MCCTC gets all A’s on state report card
By Denise Dick
CANFIELD
Mahoning County Career and Technical Center earned straight A’s on the latest state report cards.
The report cards, released Thursday, grade the Class of 2013 in four categories: four-year graduation rate, five-year graduation rate, technical-skill attainment and post-program placement.
“We were pretty happy,” said John Zehentbauer, assistant director of the center. “It looks like we hit our measures. Of course, there’s always room for improvement.”
Choffin Career and Technical Center, part of the Youngs-town City Schools, scored an A in post-program placement, D’s for both four-year graduation rate and technical-skill attainment and a C for five-year graduation.
Trumbull County Career and Technical Center got all A’s except in post-program placement, where it earned a B.
Columbiana County Career and Technical Center earned an A in four-year graduation rate, B’s in five-year graduation and post-program placement and a C in technical-skill attainment.
Zehentbauer said school personnel break down the data by subgroups of students to determine where further improvement is needed.

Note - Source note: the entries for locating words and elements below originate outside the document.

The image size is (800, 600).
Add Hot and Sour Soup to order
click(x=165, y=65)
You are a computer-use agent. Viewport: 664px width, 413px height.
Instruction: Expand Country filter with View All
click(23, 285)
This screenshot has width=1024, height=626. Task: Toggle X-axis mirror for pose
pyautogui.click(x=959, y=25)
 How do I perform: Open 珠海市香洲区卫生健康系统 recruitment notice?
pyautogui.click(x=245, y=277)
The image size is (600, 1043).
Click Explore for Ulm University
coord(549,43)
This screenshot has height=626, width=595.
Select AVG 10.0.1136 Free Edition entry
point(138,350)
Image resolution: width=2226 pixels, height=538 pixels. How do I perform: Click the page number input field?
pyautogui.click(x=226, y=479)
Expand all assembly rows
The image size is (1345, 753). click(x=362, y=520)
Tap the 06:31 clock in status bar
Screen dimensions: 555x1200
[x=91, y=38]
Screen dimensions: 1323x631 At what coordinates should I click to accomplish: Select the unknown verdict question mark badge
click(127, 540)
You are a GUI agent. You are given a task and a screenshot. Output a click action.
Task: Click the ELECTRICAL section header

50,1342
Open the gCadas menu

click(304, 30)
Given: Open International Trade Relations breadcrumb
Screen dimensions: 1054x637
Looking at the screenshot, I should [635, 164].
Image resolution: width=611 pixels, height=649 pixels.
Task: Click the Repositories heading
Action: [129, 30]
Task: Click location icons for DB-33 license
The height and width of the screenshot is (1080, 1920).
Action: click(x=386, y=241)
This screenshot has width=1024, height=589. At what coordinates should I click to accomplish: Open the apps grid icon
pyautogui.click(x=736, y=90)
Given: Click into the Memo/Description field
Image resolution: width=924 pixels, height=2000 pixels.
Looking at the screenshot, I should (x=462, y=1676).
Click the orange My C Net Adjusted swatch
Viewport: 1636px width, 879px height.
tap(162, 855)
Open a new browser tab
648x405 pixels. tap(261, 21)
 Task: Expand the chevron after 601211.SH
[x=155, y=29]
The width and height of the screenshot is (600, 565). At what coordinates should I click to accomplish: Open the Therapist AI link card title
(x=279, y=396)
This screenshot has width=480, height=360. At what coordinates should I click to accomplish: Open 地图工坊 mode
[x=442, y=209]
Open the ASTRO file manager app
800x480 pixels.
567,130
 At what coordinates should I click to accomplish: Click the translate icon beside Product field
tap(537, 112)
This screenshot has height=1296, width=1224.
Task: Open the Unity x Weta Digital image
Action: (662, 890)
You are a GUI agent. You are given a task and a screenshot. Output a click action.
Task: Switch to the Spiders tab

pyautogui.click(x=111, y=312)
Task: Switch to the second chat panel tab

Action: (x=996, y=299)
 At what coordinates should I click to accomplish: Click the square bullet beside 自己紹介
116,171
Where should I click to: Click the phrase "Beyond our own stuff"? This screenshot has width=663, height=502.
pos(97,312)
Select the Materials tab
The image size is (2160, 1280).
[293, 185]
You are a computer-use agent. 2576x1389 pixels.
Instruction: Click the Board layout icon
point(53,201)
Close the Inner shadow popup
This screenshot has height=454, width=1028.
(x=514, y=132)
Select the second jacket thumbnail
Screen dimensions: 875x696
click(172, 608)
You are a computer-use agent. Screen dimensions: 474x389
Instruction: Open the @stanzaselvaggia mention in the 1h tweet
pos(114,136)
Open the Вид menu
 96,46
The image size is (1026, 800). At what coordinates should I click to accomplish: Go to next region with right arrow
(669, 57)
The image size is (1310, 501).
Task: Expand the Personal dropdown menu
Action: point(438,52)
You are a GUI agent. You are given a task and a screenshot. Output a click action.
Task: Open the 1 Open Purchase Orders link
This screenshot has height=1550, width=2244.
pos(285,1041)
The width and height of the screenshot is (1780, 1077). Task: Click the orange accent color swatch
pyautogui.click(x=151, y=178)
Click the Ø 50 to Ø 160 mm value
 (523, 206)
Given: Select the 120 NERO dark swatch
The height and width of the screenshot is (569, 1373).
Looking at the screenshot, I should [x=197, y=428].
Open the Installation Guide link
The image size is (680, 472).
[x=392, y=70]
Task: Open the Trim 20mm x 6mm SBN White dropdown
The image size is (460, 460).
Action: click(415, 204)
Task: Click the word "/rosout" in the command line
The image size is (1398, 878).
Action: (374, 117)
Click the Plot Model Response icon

He’s especially proud of the A in the post-program placement category.
“Our placement is a big deal to us because we’re a career-technical center,” Zehentbauer said.
Joe Meranto, Choffin director, believes that’s an important measure, too, and it was the only A the center earned on the latest report card.
“That shows we’re placing kids,” he said. “We’re more than just a grader or a report card here.”
Graduation rates calculate the percentage of career-technical students who graduated within four or five years of starting ninth grade.
Technical-skill attainment measures the number of students who pass the Ohio Career Technical Center Competency tests or industry assessments for their respective programs.
Meranto said Choffin, the scores of which include career-technical courses at Chaney, would have ranked a C in the technical-skill attainment category, but the Ohio Department of Education knocked off a grade because a low number of students took the tests.
The director points out, though, that private-school students who take Choffin courses aren’t counted in Choffin’s total. They aren’t figured into the school’s graduation rates, either.
That includes students from Cardinal Mooney and Ursuline high schools and Valley Christian School. Because they aren’t public-school students, they don’t have a state Educational Management Information System number and aren’t counted in the Choffin data.
“I’m not making excuses,” Meranto said. “We can do better and we need to do better.”
Still, he believes the placement category is significant.
Meranto relayed the story of one student who wasn’t able to graduate last year because he didn’t pass one portion of the Ohio Graduation Test. Despite that, his welding skills landed him a job. He’ll return this school year to earn the diploma, Meranto said.
Jason Gray, TCTC superintendent, said he would have preferred all A’s but believes those targets keep the school on task.
“Targets are great because they keep us focused,” he said. “They keep us in line with the mission.”
Part of the issue with post-program placement is the difficulty of locating students after graduation to determine what they’re doing.
School employees collect students’ phone numbers and email addresses when they graduate to use along with social media to try to learn if students get jobs, join the military, go to college or trade school.
“No matter what we do, there’s always a fair amount we can’t get a hold of,” Gray said.